== FRAGMENTO DEL DOCUMENTO ==
━━━━━━━━━━━━━━━━━━━━

Recuerdo mi sorpresa cuando, un 31 de octubre, solo dos semanas tras mi llegada a los Estados Unidos, en 1987, hice mi primera visita a la biblioteca de la comuna de Kensington, en el estado de Maryland, a solo unos cinco kilómetros de los Institutos Nacionales de la Salud, donde me había incorporado como investigador postdoctoral. Las bibliotecarias andaban disfrazadas de brujas, con un gran sombrero cónico y una nariz de zanahoria. En aquellos días, desconocía por completo cuál podía ser la razón de semejantes vestimentas. Venciendo la vergüenza, me atreví a preguntarles en mi más incipiente y puro inglés castizo. Me explicaron que la noche del 31 de octubre se celebraba la fiesta de Halloween, la noche de los fantasmas y las brujas, y que por eso iban vestidas de ese modo. Tras las explicaciones recibidas por las amables bibliotecarias comprendí que el día de Halloween no era sino la banalización pagana de la noche de Todos los Santos que de ningún modo se celebraba así en España. Las visitas a las bibliotecas siempre pueden enseñarte algo, incluso sin leer nada.

Los anglosajones habían convertido esa noche de recogimiento religioso en una fiesta de disfraces, en la que las familias salían al anochecer con los niños disfrazados de monstruos pedigüeños de dulces y de caramelos para amenazar a los vecinos con la conocida frase trick or treat (truco o trato). Más tarde, ya bien cerrada la noche, los jóvenes y no tan jóvenes se reunían para lucir sus disfraces, bailar y beber.

━━━━━━━━━━━━━━━━━━━━

== REGISTROS ==
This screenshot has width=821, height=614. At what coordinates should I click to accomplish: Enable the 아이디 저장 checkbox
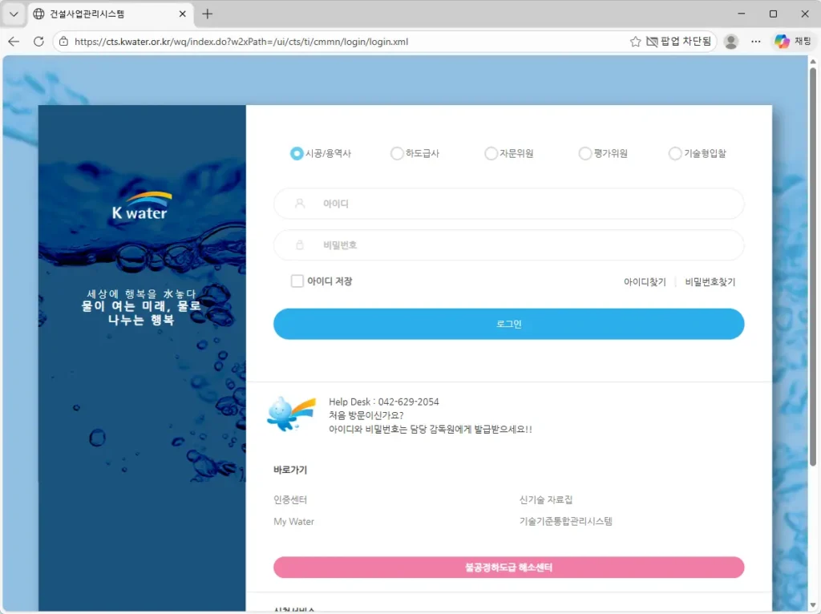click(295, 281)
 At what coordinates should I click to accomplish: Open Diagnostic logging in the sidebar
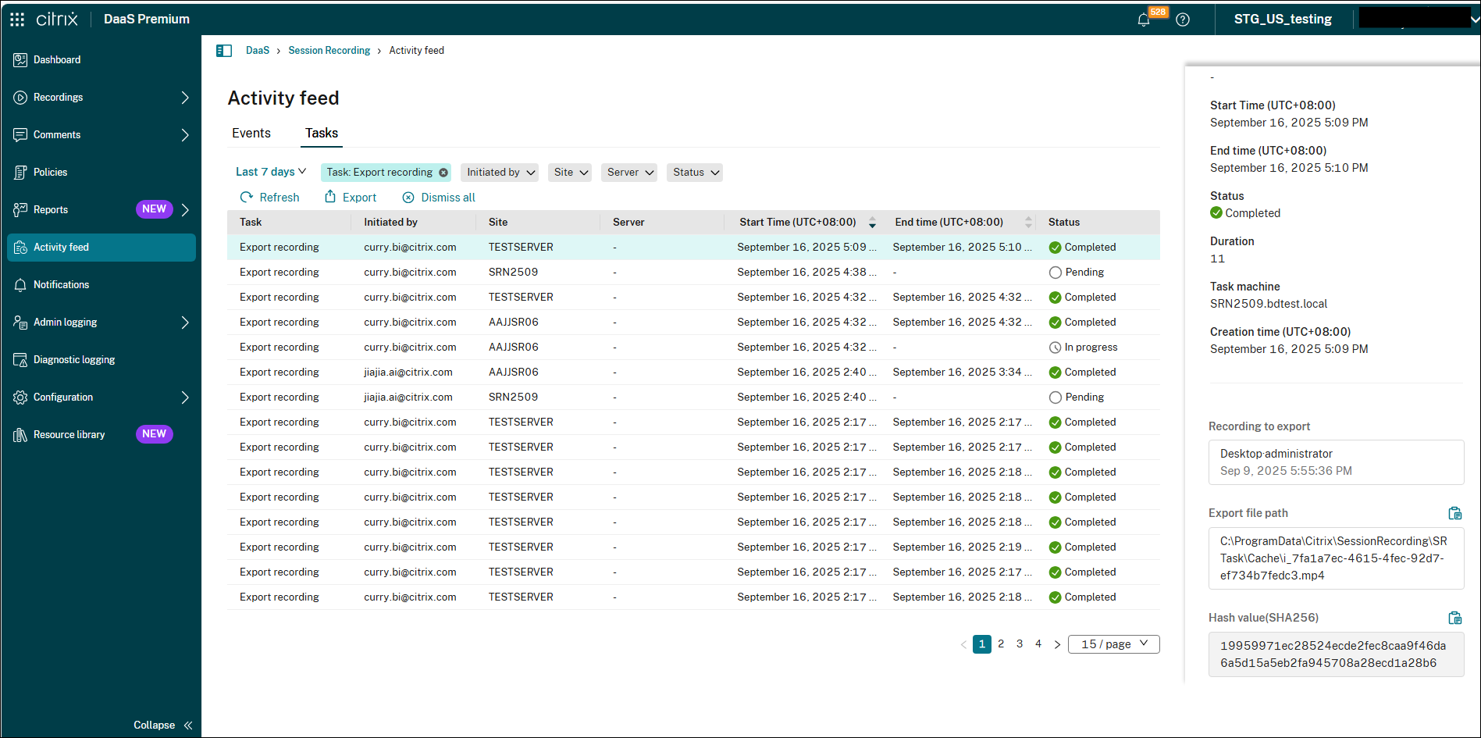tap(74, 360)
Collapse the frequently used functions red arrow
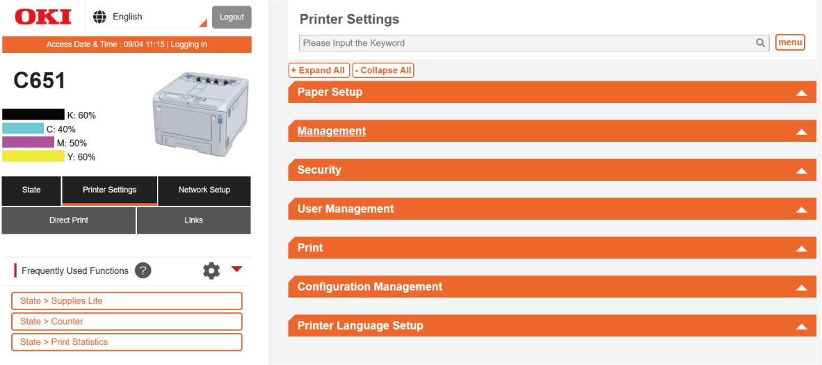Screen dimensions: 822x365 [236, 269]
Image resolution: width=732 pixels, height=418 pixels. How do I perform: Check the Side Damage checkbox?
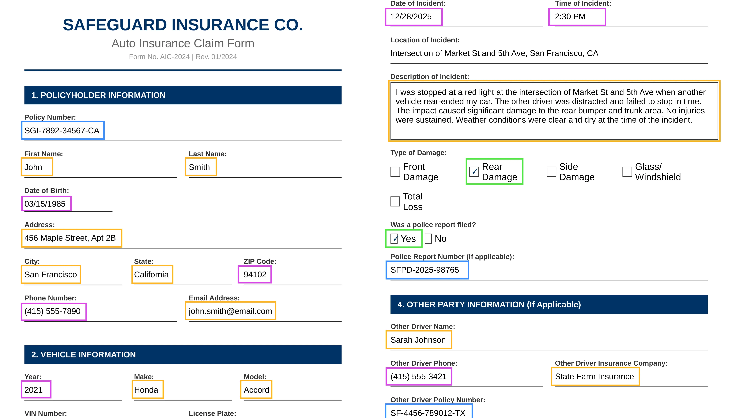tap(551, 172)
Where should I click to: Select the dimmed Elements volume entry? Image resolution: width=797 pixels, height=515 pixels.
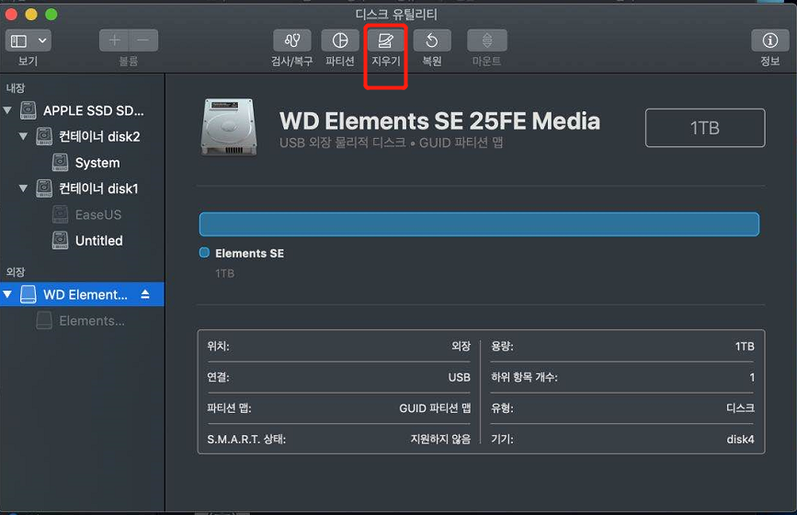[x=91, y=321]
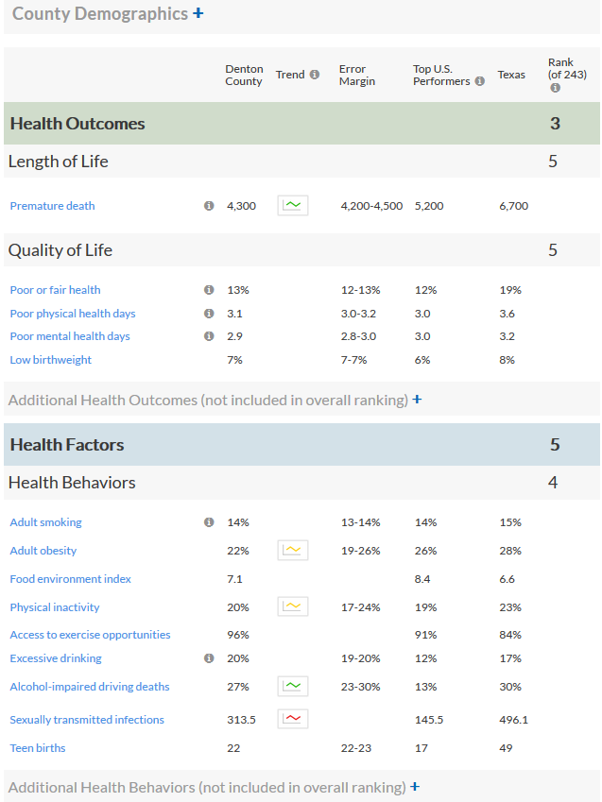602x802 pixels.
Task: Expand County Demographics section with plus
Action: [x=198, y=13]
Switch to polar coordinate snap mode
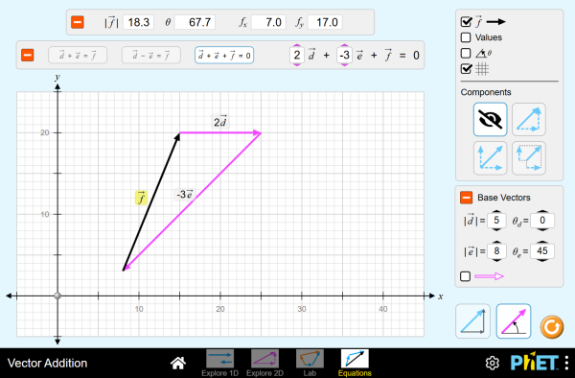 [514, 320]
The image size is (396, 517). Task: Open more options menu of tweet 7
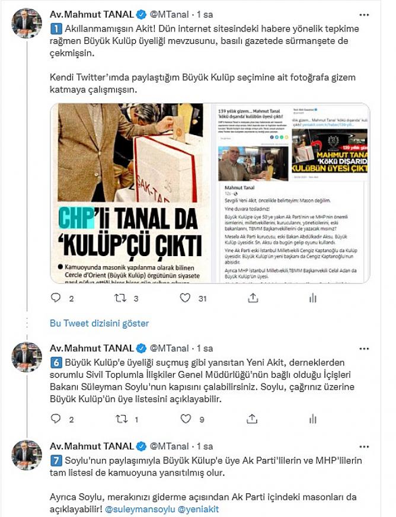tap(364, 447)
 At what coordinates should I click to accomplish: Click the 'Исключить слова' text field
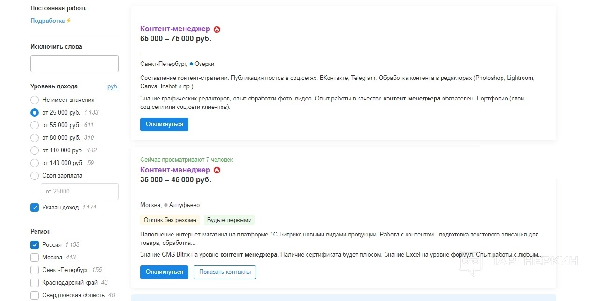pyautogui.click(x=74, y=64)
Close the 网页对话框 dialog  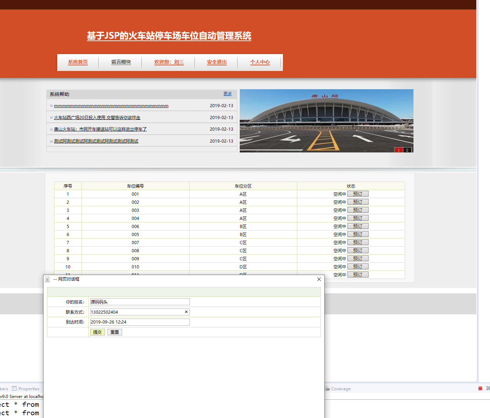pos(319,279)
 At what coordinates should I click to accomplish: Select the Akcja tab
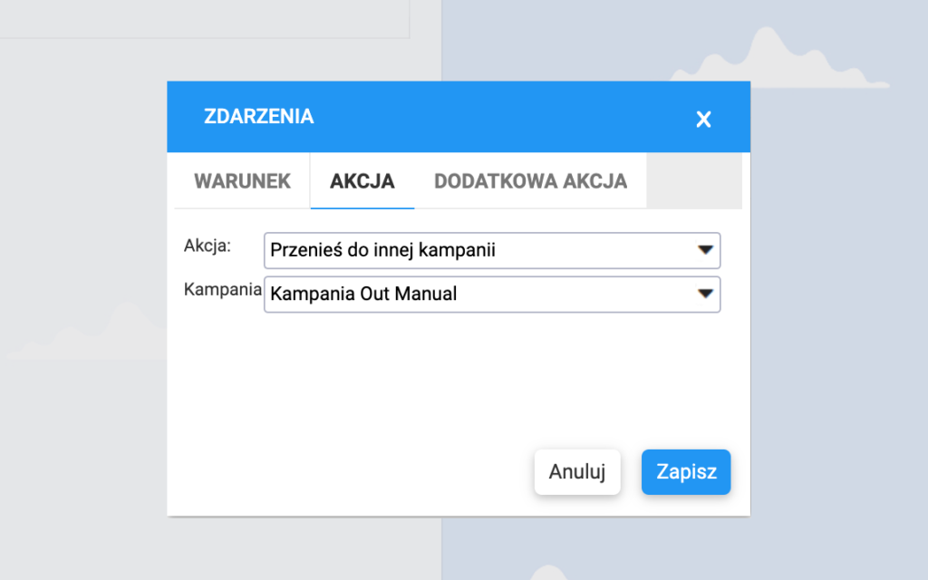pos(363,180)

━━━━━━━━━━━━━━━━━━━━

== EJERCICIO ==
Según el fragmento sobre Halloween, ¿por qué las bibliotecarias de Kensington iban disfrazadas de brujas? Responda en una a tres oraciones. Para resolverlo, básese únicamente en el fragmento.

== SU RESPUESTA ==
Las bibliotecarias iban disfrazadas de brujas porque la noche del 31 de octubre se celebraba la fiesta de Halloween, la noche de los fantasmas y las brujas. Ellas mismas lo explicaron al ser preguntadas por sus vestimentas.